● **DATA EXTRACTS**:
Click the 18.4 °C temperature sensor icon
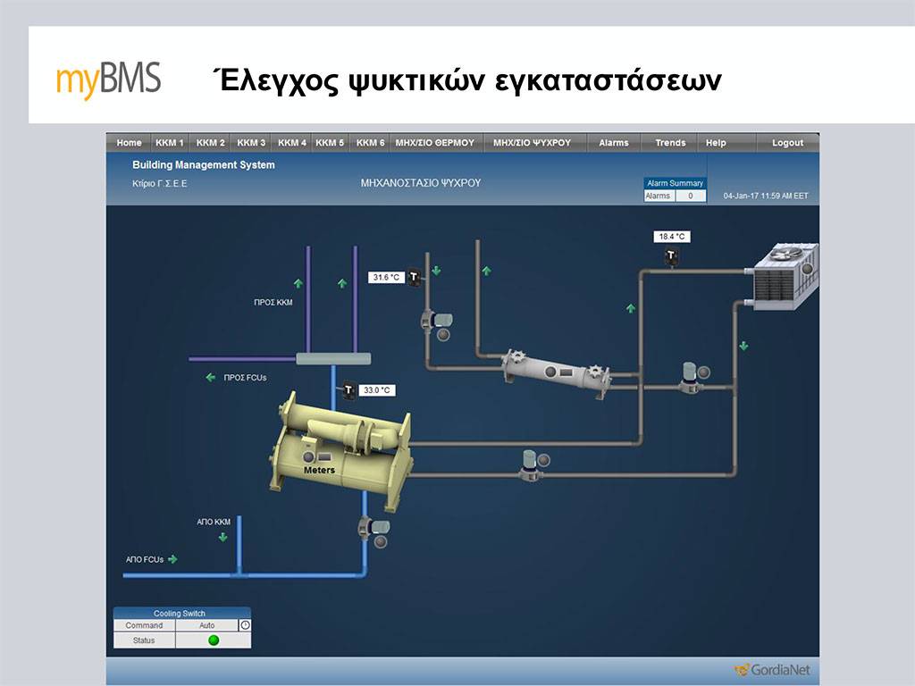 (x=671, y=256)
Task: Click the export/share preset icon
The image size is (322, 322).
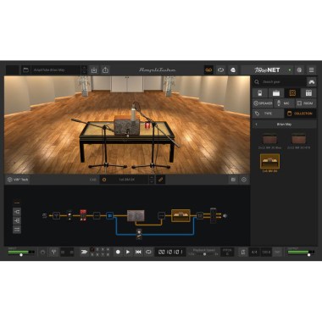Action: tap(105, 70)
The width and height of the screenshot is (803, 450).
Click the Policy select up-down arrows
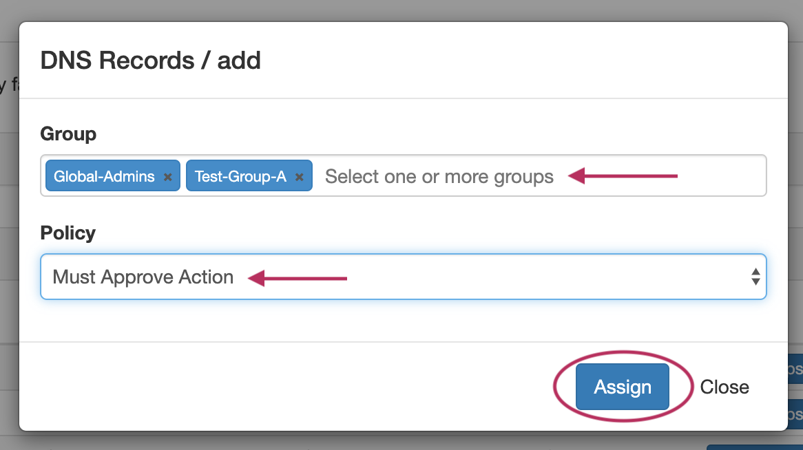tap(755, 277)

● **WHAT THE EXERCISE ASKS**: Apart from the pictures, repeat every entry exactly.

● **PROBLEM SOLUTION**:
Click the 18.4 °C temperature sensor icon
 (x=671, y=256)
Task: Click the export/share preset icon
The image size is (322, 322).
Action: tap(105, 70)
The width and height of the screenshot is (803, 450).
Click the Policy select up-down arrows
tap(755, 277)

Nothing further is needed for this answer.